Culture

Pour ses cinquante ans, le festival Musiques métisses s’offre un kabaré réunionnais

Pour ses cinquante ans, le festival Musiques métisses s’offre un kabaré réunionnais

Peu de festivals de musique populaire peuvent se targuer d’avoir été aussi pionnier que Musiques métisses, qui a célébré ses cinquante ans du 4 au 6 juin aux chais Magelis d’Angoulême (Charente). Lancé en 1976 par Christian Mousset, il devance d’une saison le Printemps de Bourges et aura permis, avant tout autre, de faire connaître les sons venus de loin, à commencer par ceux des départements d’outre-mer.

A sa naissance, les vocables « musiques du monde » et « world music » n’étaient pas usités et la manifestation se nommait Jazz en France, conviant deux récents disparus, le clarinettiste-saxophoniste Michel Portal et le touche-à-tout Areski Belkacem, flanqué de sa compagne Brigitte Fontaine et de leur ami Jacques Higelin.
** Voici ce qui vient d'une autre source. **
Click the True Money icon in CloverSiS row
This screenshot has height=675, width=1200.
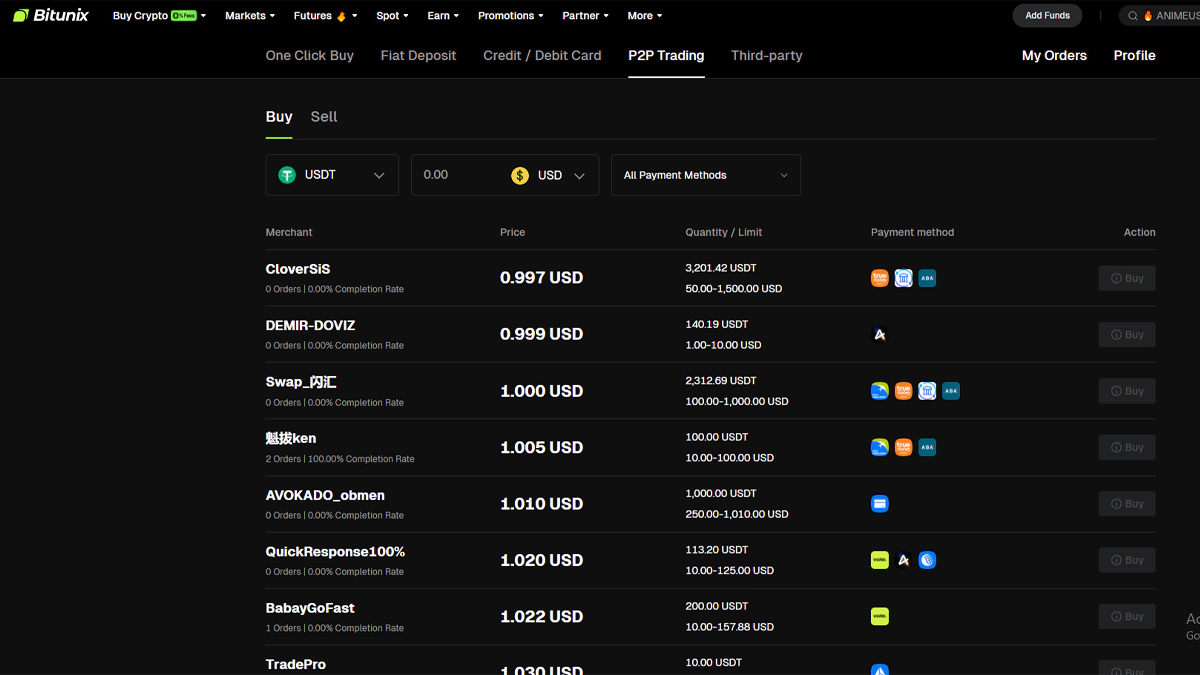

L’orientation actuelle a été prise rapidement, notamment avec une exposition en 1982 des musiques des Antilles sous le haut patronage du poète Aimé Césaire. Trois ans plus tard, le festival utilisait l’expression « Musiques métisses » en accueillant le zouk de Kassav et trois chanteurs réunionnais qui devaient exposer pour la première fois la métropole au maloya : Ti’Fock, Lo Rwa Kaf et celui qui allait symboliser la reconnaissance de ce chant créole lié à la résistance et à l’émancipation des esclaves, le « ti blan » Danyèl Waro.